§ **Dataset records**:

##############################

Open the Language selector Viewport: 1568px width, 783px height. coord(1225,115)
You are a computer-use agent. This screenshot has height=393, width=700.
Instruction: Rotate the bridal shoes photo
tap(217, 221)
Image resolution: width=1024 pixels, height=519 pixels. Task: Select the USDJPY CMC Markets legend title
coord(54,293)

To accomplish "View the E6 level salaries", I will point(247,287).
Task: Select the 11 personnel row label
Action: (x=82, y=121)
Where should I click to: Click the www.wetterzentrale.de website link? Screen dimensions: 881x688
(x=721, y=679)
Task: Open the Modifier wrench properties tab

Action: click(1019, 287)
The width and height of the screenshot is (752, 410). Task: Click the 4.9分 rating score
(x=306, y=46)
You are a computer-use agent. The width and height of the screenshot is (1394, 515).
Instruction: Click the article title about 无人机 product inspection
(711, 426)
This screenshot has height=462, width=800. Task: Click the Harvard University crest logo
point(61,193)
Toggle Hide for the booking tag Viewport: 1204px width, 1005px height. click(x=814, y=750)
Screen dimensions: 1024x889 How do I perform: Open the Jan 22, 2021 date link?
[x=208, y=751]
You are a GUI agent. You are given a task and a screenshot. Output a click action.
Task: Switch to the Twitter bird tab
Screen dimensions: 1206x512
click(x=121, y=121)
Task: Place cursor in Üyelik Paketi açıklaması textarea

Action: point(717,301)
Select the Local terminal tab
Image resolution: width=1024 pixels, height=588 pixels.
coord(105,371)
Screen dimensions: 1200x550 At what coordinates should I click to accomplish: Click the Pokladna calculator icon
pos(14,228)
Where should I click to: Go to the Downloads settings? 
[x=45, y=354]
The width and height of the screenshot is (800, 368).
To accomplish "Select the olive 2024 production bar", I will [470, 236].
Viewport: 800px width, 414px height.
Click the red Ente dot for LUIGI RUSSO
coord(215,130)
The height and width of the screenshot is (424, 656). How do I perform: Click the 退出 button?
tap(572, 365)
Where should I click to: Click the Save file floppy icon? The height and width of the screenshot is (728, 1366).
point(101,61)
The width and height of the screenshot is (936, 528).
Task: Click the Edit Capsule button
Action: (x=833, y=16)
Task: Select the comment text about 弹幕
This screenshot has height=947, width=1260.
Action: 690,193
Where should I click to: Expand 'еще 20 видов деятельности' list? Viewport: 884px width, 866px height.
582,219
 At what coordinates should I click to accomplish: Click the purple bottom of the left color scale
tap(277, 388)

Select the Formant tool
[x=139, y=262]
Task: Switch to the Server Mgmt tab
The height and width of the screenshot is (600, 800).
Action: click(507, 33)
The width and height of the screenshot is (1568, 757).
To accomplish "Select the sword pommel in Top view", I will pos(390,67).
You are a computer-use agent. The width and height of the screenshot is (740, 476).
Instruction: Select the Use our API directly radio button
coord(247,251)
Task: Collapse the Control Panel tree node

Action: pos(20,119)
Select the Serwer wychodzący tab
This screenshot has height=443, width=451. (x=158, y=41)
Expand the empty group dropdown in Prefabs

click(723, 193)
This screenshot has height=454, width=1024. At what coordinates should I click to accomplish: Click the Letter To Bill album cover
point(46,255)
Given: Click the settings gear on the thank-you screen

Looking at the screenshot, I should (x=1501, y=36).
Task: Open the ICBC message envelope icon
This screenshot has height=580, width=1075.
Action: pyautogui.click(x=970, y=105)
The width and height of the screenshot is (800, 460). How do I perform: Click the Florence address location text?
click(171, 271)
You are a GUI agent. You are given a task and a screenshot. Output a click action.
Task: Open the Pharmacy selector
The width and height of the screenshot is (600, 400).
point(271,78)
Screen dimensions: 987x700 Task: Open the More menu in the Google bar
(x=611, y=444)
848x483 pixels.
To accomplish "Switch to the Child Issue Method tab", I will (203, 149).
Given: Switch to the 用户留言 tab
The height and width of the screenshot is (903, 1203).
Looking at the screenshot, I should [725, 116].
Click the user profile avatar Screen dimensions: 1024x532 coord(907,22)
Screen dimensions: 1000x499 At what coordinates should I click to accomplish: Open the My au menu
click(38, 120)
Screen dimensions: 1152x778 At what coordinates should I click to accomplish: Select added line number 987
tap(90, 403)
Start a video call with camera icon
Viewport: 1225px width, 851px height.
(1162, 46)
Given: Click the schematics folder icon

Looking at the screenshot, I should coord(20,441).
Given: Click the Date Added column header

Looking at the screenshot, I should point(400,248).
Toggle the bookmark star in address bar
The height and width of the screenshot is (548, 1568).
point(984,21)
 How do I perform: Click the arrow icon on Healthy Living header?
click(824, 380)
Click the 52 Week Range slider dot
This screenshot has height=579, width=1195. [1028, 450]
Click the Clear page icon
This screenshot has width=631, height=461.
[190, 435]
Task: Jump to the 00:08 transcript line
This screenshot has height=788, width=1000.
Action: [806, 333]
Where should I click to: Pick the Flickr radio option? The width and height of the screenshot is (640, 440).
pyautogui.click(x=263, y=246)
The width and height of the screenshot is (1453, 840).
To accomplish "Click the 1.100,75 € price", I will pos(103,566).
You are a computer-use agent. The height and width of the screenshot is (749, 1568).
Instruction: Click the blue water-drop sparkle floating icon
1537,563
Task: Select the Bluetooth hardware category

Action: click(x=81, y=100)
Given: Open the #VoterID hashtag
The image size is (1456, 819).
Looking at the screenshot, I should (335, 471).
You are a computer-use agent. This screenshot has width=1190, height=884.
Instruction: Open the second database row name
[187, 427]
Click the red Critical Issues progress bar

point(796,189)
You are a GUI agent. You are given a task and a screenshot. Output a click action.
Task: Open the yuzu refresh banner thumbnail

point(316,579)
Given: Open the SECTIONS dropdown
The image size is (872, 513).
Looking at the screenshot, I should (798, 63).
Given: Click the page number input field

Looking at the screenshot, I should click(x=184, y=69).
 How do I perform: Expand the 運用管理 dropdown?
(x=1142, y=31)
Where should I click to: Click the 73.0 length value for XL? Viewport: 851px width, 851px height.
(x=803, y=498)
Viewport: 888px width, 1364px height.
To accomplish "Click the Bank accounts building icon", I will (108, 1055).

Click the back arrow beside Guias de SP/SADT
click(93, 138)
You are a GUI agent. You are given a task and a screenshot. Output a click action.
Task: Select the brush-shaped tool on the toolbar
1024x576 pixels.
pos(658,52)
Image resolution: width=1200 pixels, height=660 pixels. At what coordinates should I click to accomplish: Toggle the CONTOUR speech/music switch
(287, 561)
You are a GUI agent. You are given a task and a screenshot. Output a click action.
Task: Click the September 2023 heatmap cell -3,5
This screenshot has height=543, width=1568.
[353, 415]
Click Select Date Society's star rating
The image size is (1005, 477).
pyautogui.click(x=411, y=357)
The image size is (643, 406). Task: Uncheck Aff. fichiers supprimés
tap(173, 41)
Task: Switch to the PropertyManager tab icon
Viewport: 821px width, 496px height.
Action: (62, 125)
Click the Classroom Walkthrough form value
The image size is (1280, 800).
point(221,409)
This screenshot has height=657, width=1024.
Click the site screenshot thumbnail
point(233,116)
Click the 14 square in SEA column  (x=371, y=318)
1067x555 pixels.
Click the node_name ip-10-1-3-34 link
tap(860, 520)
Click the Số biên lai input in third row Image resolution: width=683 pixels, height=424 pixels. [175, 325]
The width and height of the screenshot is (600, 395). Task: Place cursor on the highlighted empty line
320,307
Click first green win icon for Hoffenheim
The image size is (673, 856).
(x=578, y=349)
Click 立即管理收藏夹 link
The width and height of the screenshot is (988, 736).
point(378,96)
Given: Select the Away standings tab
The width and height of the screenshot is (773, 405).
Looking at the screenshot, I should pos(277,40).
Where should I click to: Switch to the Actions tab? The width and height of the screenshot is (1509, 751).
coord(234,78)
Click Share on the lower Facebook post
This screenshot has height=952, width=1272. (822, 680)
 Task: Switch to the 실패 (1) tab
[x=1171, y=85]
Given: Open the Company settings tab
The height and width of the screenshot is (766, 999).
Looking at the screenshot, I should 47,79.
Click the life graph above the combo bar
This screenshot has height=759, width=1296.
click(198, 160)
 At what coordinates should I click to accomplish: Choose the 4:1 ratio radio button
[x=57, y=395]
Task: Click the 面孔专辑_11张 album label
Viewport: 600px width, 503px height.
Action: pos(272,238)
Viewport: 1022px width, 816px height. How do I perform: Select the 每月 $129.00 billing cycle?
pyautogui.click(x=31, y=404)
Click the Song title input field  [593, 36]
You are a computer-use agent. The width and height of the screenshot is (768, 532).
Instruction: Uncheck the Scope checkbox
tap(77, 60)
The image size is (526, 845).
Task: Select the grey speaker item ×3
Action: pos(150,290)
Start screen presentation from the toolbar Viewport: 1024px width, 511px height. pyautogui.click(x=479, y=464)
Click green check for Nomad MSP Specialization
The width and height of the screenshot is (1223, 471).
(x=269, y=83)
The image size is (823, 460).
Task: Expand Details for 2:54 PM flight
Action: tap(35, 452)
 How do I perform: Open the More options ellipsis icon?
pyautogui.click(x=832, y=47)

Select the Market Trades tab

##############################

Everything from the first line of the records above to the line containing "Toggle Hide for", inclusive, should be repeated exactly; leave out the rest.

Open the Language selector Viewport: 1568px width, 783px height. coord(1225,115)
You are a computer-use agent. This screenshot has height=393, width=700.
Instruction: Rotate the bridal shoes photo
tap(217, 221)
Image resolution: width=1024 pixels, height=519 pixels. Task: Select the USDJPY CMC Markets legend title
coord(54,293)

To accomplish "View the E6 level salaries", I will point(247,287).
Task: Select the 11 personnel row label
Action: (x=82, y=121)
Where should I click to: Click the www.wetterzentrale.de website link? Screen dimensions: 881x688
(x=721, y=679)
Task: Open the Modifier wrench properties tab

Action: click(1019, 287)
The width and height of the screenshot is (752, 410). Task: Click the 4.9分 rating score
(x=306, y=46)
You are a computer-use agent. The width and height of the screenshot is (1394, 515).
Instruction: Click the article title about 无人机 product inspection
(711, 426)
This screenshot has height=462, width=800. Task: Click the Harvard University crest logo
point(61,193)
Toggle Hide for the booking tag Viewport: 1204px width, 1005px height. click(x=814, y=750)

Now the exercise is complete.